おそらく僕だけでなく多くの人がそんな感じだろう。なんとなく重要な話なんて全く思い出せない。  

思い出の6:3:1の法則 

人の記憶は「良い思い出」と「悪い思い出」とで、思い出す割合に法則があるという。 2500人を対象に、30分で過去の出来事を思い出し「良い」から「悪い」の5段階にわけて書き出してもらったという実験がある。

それによると人種、国に関係なく、更には服役中の受刑者でも
「良い思い出:6、悪い思い出:3、どちらでもない:1」
という割合になったとの報告がある。 つまり、どんな人であっても悪い思い出の2倍良い思い出を常に持って生きているからこそ、嫌な悲しい思い出があっても時間と共に良い思い出ができれば忘れていく。だから昔からよく使われる『日にち薬』とはしっかりとした根拠があるんだ。

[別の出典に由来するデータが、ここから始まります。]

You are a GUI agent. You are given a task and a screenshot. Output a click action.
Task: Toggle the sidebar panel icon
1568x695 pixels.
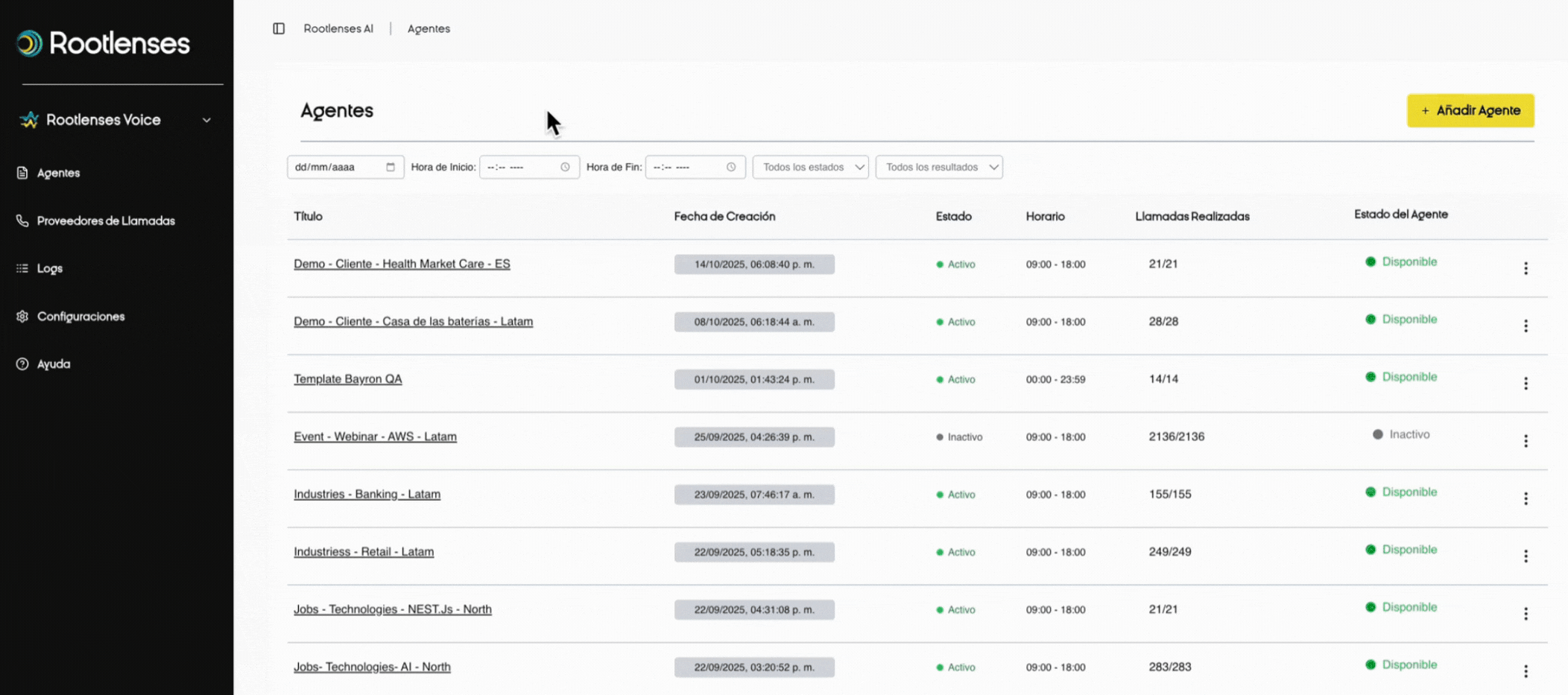coord(279,28)
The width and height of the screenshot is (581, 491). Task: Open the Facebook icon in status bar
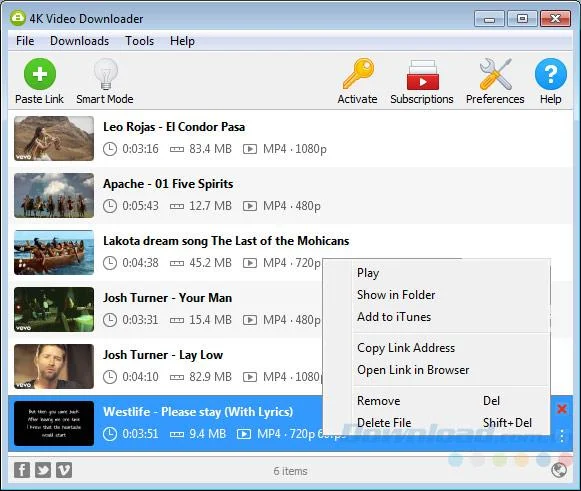pos(22,470)
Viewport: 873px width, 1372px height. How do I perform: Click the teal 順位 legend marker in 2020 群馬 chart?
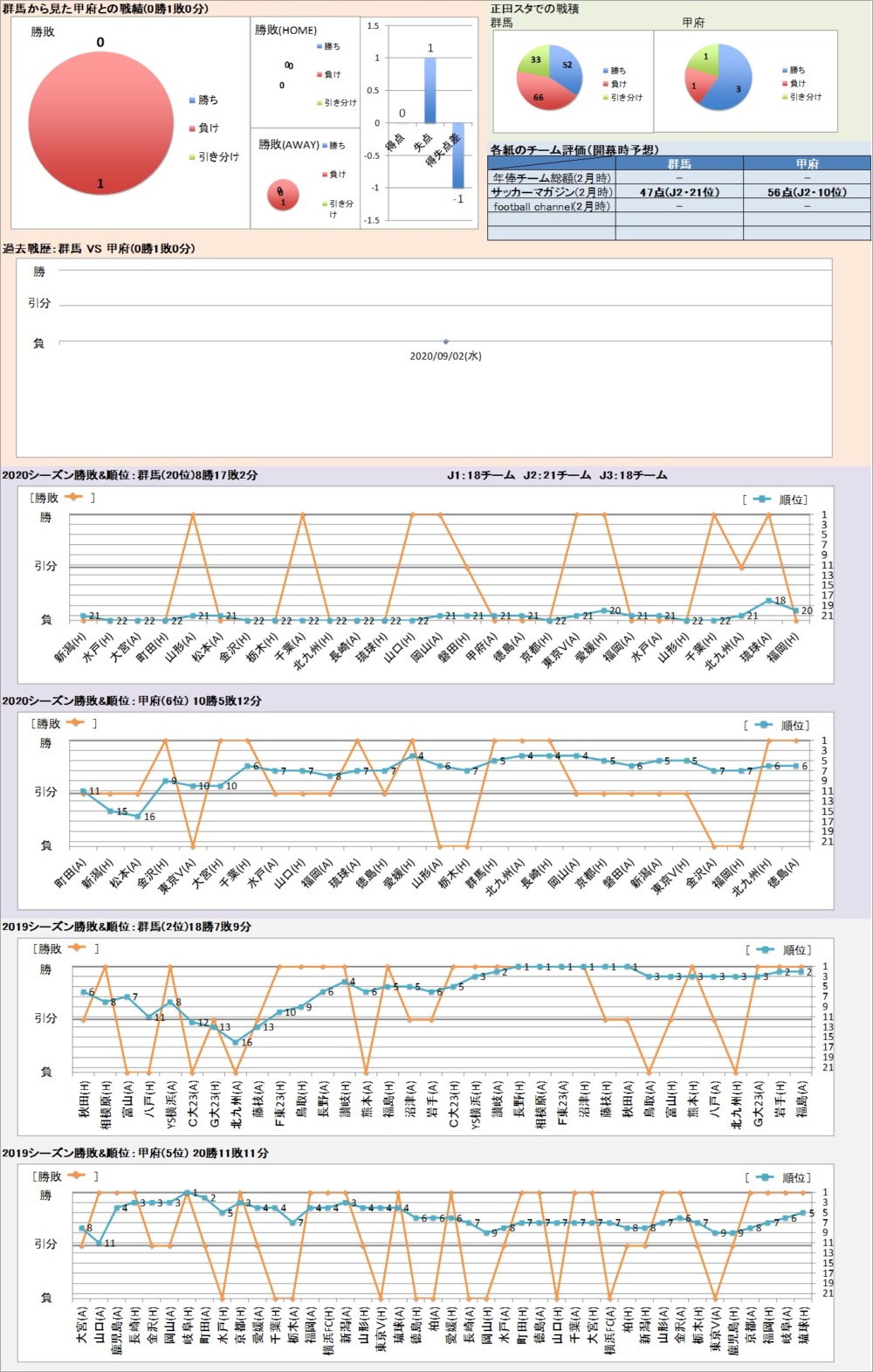(x=761, y=499)

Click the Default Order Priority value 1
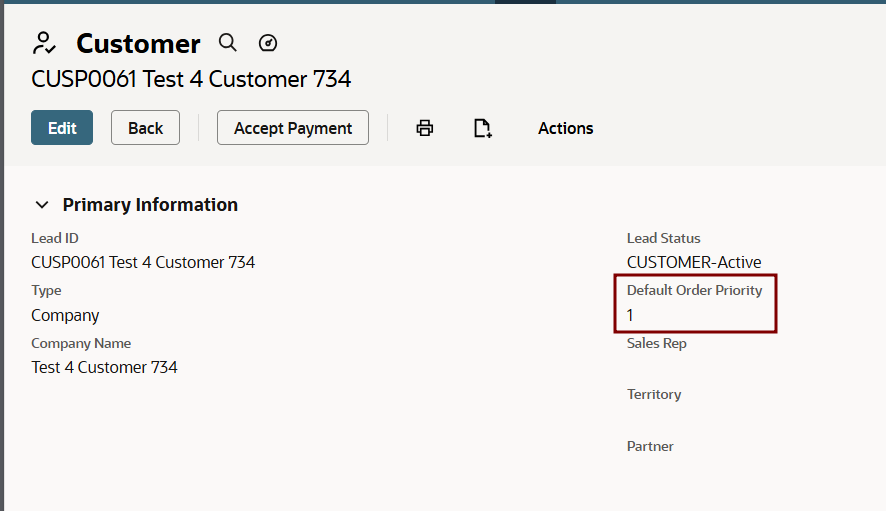pyautogui.click(x=630, y=315)
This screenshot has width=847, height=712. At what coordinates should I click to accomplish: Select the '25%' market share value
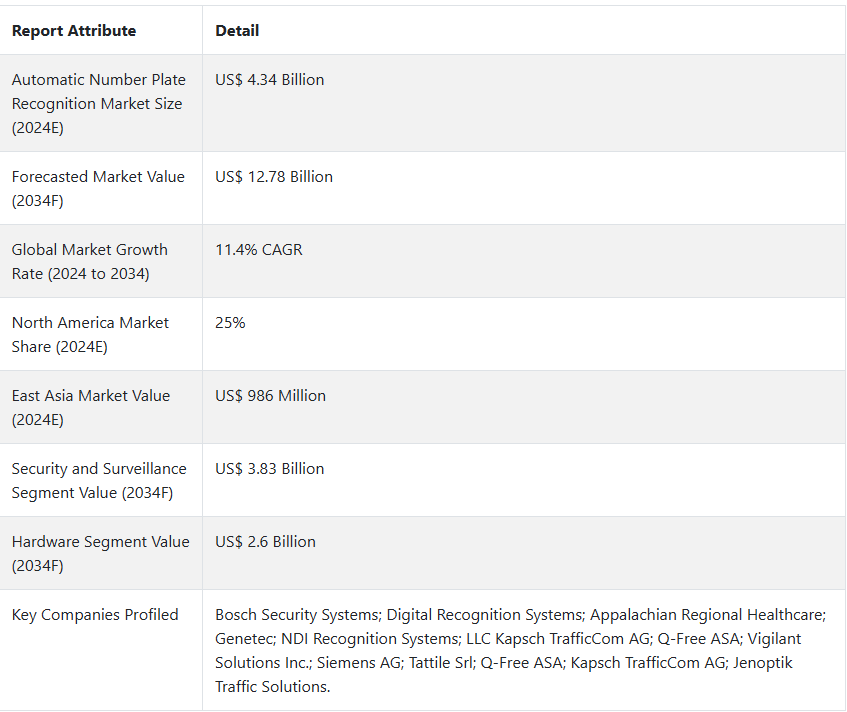(230, 323)
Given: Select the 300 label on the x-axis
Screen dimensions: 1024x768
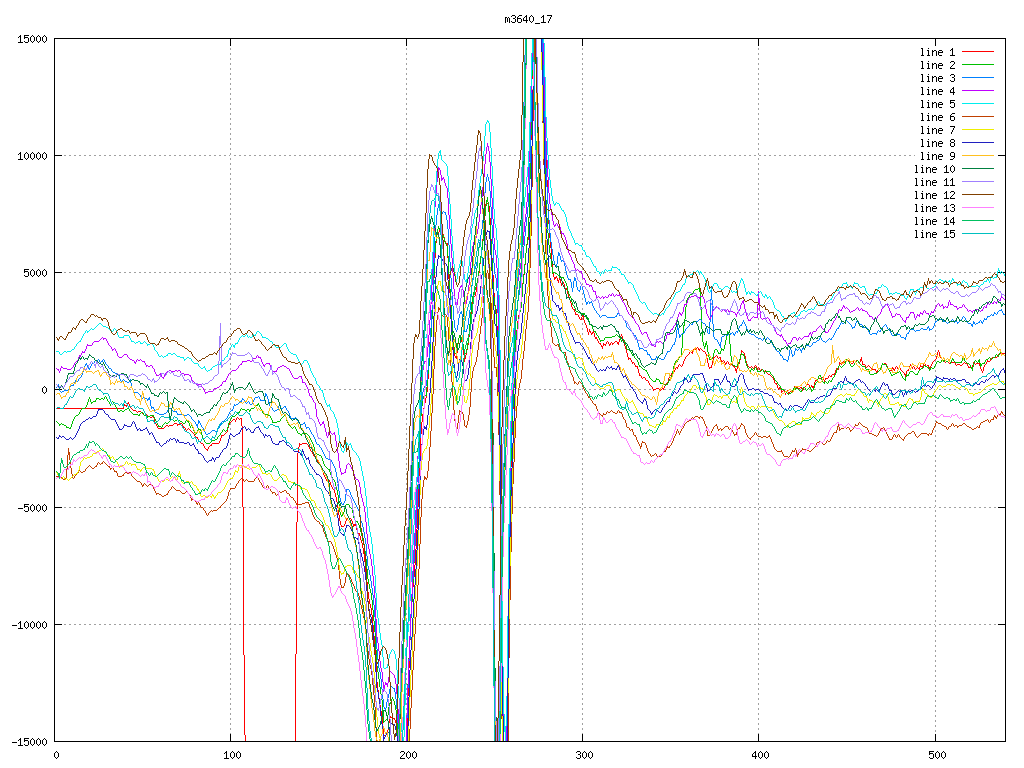Looking at the screenshot, I should coord(583,756).
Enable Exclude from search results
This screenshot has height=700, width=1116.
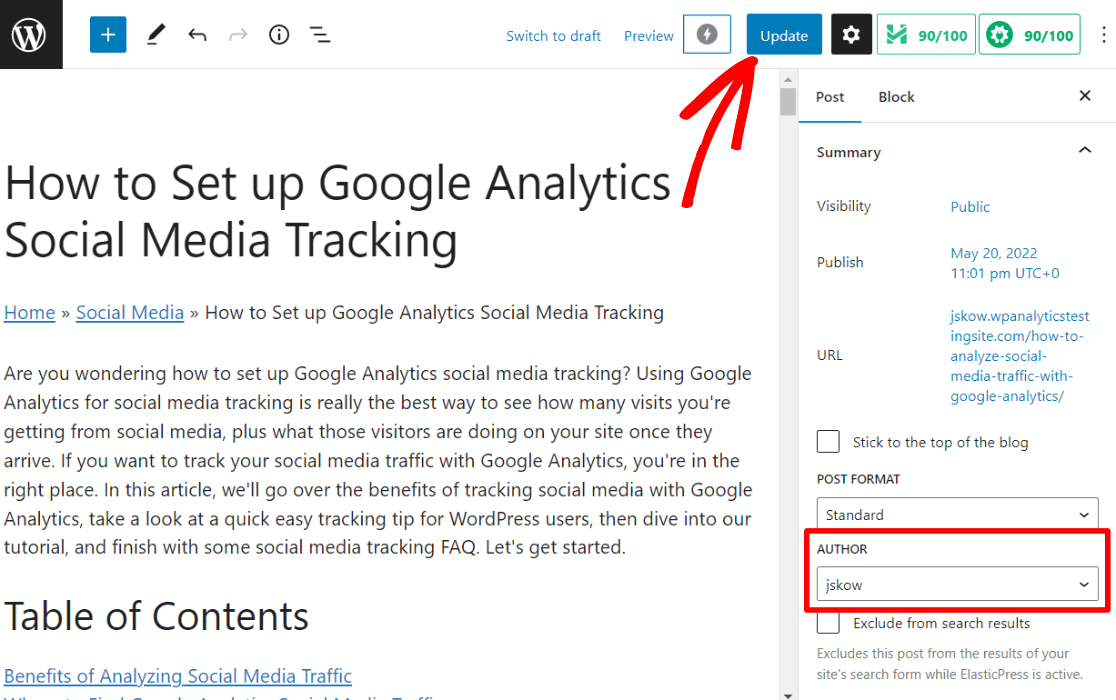[828, 623]
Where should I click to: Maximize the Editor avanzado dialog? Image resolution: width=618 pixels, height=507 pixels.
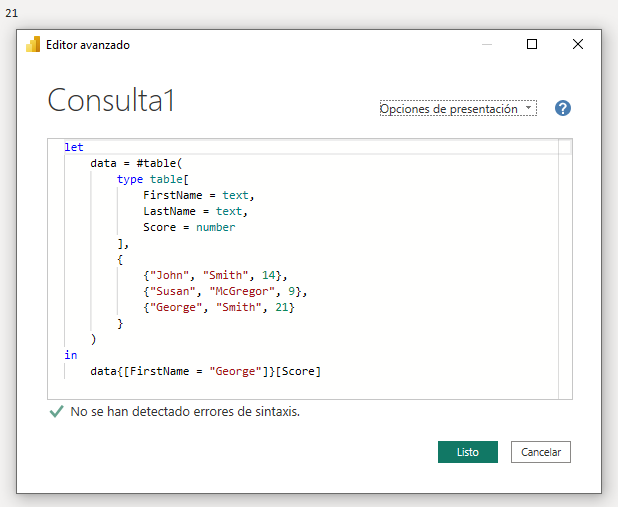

好きでも嫌いでもない日常の授業は「どちらでもない思い出」になる。
だとすると記憶の箱の10分の1しか占めない。 僕たち大人も嫌いな先生の授業はなんだかんだと未だに記憶にあるが、先生の名前すら記憶に曖昧な授業は全く思い出せない。
学生時代に好きだった女の子の名前は勿論、嫌いだった女の子の名前も明確に言える。一方でどちらでもない子はFacebookで名前検索する際に手が止まる。あれ?顔は思い出すんだ。でも名前は何だった?
となると記憶の観点から言うと中途半端が一番よくない。
好きになるか思いっきり嫌いになるかのどちらかだ。

でもやっぱり好きになるが良い

好きな人ができたら他のことに目がいかないほど集中する。一日中考えることも飽きないし、細かいことまで覚えられる。誰からも言われることなくデートの事前準備と振り返りをする。
これが一番良い。が、口では言うのは簡単だが嫌いなものは嫌いだからそういうわけにもいかない。

仕事はどうだ。
上司から教えてもらったことはあっという間に忘れる。本心では興味がないからだ。「やらなければならない」と思って取り組んでも心には嘘をつけない。仕事から帰ったら食事して風呂入って好きなことをやって、考える間もなくまた朝がやってくる。事前準備も復習も時間なんてない。だから仕事はOJTによる反復で強制的に習得する。

面白みのない教科書はどうだ。
これを好きになるのは難しい。仕事と違って強制力もない。それでもその内容を深く頭に刻み込むためには好きな子とデートするプロセス「事前準備・予行練習」と「復習」をしていくしかないのだろう。 授業が終わったあとに何度か振り返る。帰ってあったことを親に話す。 そのプロセスを強制的に辿らせることで記憶が「どちらでもない」から「良い思い出」のプロセスに辿って記憶に残るのだ。

上司の自慢話を例にあげると分かりやすい。
あぁ、うざい嫌いだ。でもなぜ覚えてる?武勇伝は何度も何度も繰り返される。そうか。やっぱりこれがどうでも良い思い出を記憶に残す唯一の手段なんだ。

長女にお願いした。
明日から習ってきたことを先生になってパパに教えてね。

育児から教わったこと(まとめ)

覚えたことを脳に深く刻む方法は、少し時間をあけて繰り返すこと。何度も何度も。ただし身内限定で。